米味一副既然你誠心問了那我就告訴你的表情,一一細數:“第一,太有錢,我爸本來說將來娶我的人給多少嫁妝他就給多少陪嫁,但你家……”

米味輕搖頭。

岑燕川表示很無辜:“這也怪我?家裏給我的東西,總不能扔了吧。”

“第二,不是江省戶口,太遠,用我爸的話來說,萬一我受了欺負,早上出門晚上巴掌還沒到你臉上,就是遠嫁。”

“這個情況不成立。”

“怎麽說?”

岑燕川伸出一根手指道:“第一,我不會讓你受欺負,第二,你的武力值,誰有這個能力讓你受欺負,第三……”

岑燕川一本正經地道:“江省離帝都是有些遠,不過我可以給他買架私人飛機和航線,只為他一個人提供服務,就叫‘老丈人扇巴掌專線’怎麽樣?”

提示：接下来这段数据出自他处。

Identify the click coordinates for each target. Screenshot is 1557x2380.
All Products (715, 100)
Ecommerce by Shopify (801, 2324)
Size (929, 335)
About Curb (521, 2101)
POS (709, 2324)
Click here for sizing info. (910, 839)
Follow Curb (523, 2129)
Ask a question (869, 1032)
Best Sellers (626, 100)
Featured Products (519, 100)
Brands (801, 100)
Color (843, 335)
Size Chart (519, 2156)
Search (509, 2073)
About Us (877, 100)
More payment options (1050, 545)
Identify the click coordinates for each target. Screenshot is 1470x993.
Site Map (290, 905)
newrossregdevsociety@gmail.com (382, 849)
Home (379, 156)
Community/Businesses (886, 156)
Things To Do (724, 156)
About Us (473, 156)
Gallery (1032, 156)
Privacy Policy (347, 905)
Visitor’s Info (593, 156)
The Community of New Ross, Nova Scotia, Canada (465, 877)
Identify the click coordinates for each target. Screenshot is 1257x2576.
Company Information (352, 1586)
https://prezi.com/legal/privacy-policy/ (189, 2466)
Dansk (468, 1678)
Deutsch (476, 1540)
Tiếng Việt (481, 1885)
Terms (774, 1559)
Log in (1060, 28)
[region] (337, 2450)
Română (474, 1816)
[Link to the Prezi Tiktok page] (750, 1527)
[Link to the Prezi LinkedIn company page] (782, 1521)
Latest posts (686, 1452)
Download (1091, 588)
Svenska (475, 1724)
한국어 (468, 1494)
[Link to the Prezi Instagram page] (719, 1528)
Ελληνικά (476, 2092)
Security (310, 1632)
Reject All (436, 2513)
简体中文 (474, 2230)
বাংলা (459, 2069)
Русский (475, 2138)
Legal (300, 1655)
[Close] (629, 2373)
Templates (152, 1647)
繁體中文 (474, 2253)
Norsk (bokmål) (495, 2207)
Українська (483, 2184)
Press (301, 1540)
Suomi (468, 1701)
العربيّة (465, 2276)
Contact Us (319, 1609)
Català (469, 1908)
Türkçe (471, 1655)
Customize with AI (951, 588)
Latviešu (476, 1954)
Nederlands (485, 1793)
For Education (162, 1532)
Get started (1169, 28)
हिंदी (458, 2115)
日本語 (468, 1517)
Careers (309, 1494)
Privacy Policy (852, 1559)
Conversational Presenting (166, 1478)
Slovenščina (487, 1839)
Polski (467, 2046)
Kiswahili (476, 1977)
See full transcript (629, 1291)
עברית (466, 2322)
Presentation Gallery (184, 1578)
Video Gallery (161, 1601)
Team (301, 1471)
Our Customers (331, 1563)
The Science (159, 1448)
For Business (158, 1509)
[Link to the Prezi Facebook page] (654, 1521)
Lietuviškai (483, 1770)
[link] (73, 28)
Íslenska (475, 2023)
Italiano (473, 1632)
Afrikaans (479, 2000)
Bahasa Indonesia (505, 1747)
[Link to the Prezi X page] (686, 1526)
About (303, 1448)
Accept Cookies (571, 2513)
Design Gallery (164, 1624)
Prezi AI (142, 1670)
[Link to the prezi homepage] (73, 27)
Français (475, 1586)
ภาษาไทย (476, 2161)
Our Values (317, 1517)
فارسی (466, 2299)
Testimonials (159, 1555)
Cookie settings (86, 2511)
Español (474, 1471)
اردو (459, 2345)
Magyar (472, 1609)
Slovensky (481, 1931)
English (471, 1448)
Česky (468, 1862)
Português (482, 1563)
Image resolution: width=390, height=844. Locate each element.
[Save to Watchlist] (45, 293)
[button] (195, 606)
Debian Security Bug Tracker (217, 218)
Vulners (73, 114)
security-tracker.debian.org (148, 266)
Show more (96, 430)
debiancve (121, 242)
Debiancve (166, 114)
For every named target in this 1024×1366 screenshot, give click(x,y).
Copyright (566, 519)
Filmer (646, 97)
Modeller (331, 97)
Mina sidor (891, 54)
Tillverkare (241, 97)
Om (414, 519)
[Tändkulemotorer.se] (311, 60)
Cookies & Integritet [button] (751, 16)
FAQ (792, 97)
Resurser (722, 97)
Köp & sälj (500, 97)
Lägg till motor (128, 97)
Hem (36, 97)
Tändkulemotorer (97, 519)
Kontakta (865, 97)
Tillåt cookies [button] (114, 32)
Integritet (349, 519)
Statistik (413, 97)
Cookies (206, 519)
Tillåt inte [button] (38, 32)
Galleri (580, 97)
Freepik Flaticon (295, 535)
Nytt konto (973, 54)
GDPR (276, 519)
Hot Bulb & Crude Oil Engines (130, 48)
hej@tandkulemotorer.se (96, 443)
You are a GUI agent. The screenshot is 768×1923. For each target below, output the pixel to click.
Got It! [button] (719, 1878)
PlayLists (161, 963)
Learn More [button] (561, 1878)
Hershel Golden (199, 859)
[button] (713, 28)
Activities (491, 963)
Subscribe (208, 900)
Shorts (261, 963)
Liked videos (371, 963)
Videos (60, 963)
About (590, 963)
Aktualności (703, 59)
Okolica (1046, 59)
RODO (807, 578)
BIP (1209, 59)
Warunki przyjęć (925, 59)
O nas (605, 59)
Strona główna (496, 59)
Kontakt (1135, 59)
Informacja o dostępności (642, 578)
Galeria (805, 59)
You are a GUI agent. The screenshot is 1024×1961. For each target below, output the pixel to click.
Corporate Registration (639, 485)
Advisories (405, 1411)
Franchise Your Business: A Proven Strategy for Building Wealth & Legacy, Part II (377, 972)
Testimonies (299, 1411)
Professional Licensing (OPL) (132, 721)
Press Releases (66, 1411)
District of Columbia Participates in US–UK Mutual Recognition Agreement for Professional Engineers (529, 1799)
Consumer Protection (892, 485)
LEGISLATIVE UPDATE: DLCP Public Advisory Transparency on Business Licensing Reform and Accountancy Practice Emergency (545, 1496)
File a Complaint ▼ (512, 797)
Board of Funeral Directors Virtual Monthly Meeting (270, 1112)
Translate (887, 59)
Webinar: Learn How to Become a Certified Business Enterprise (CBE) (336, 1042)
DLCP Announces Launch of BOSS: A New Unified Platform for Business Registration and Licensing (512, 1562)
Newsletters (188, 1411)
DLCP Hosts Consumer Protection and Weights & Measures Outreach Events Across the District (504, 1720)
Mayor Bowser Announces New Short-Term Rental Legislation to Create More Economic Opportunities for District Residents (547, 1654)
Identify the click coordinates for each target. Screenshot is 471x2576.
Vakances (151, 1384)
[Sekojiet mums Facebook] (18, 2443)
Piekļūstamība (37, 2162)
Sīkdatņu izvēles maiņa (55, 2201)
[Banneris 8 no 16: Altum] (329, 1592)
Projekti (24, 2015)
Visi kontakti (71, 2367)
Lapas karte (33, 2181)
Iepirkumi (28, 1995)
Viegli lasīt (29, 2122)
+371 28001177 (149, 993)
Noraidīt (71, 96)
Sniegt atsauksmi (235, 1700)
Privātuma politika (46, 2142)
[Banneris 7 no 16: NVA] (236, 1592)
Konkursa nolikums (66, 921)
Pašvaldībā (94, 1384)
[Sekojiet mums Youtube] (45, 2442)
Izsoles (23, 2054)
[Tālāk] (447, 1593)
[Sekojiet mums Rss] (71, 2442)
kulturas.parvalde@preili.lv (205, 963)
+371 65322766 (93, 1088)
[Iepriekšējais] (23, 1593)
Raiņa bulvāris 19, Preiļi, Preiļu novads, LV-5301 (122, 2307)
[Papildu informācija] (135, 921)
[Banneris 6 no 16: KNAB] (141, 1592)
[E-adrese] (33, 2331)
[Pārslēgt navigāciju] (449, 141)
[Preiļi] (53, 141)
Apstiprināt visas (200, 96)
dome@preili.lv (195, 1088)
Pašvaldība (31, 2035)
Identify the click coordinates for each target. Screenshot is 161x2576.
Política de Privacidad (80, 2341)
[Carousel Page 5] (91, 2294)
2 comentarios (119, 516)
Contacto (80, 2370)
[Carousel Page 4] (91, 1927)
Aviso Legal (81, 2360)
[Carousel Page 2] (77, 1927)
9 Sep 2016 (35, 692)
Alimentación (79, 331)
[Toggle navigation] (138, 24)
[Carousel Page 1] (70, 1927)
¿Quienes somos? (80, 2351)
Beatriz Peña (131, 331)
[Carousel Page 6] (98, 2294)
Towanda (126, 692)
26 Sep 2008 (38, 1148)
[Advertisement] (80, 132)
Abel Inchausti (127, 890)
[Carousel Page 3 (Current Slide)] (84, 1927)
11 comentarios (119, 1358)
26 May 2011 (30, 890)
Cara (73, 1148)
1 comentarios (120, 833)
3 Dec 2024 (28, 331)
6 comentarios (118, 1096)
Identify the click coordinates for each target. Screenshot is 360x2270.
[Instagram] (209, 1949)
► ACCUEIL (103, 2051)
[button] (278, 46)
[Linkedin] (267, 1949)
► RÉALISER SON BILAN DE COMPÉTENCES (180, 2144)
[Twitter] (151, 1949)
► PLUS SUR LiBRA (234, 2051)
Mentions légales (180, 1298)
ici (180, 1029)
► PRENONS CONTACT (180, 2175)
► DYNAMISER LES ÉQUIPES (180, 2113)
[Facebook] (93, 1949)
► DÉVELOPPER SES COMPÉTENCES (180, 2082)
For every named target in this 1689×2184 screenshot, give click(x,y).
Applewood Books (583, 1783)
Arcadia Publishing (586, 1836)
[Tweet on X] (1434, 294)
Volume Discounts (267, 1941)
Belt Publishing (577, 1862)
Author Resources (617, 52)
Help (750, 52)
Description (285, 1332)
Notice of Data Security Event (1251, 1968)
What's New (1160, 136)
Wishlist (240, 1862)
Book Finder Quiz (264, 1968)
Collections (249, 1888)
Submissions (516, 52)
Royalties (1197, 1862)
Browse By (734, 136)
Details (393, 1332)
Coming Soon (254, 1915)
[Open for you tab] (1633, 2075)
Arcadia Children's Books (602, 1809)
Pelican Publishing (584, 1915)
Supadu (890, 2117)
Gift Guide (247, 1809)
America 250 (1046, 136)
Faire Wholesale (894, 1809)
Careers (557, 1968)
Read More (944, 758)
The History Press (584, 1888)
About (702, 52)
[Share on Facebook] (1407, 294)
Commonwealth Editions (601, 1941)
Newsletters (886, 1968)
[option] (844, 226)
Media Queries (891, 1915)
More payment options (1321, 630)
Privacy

米味沒忍住笑出聲,輕推了一下他的腦袋:“我怎麽以前沒發現,你也可以這麽不正經。”

“說明你對我的了解還太少,在我身邊的時間太短,不如待一輩子,看能不能開出隱藏款?”

米味:“不要,盲盒太貴,而且,我戒賭了。”

在岑燕川回話之前,她搶先道:“回家了,再不回去我爸要殺過來啦。”

岑燕川不情不願地起身,面對“岳父”的命令,他也只能遵守,畢竟還沒把人家閨女叼回窩,還需徐徐圖之。

兩人驅車到家,米味的酒氣已經散的差不多,率先迎接他們的還是將軍的叫聲。

夜已深,奶奶已經睡了,只剩米德在客廳等他們。

見兩人一起回來,米德輕咳了聲:“不是說分開走了嗎?”

“您打完電話我們才匯合的,七七喝了酒不方便送我,這個點又很難打到車,當然一起回來咯。”

這話讓米德找不到破綻,但身為一個女兒的爸爸,米德有種強烈的直覺,這倆人有哪裏不一樣了,與早上出門時不一樣,但究竟有什麽不一樣,他又難以說出個所以然。

米味打了個哈欠,一副困倦的樣子。

“好了,困了就先去洗澡睡覺吧,爸爸已經給你燒好洗澡水了。”

“謝謝爸爸。”

岑燕川作為客人可以說是被冷落了個徹底,不過他無所謂,剛剛上崗的喜悅可以沖淡一切的不愉快。

南方的冬天開始洗澡時是煎熬,不過一旦開始洗,就不願意出來了。在嚴寒的冬日裏最舒服的事情就是洗的熱乎乎,然後迅速鉆進被窩。

米味吹幹頭發,換上輕便的家居服,屋裏的空調熱氣很足,米味關了大燈,只有微黃的床頭燈亮著,她舒舒服服地躺進被窩,打算再玩一會兒手機就睡。

一條消息彈了出來。

岑燕川:洗完澡了嗎?

米味:洗完了。

木質的地板上傳來沈悶的腳步聲,那是棉拖鞋落地的聲音。米味在家沒有把門反鎖的習慣,這恰好方便了某人。

房間裏很安靜,門鎖上轉動的金屬鎖扣聲音格外明顯。

米味突然明白了他發消息的目的。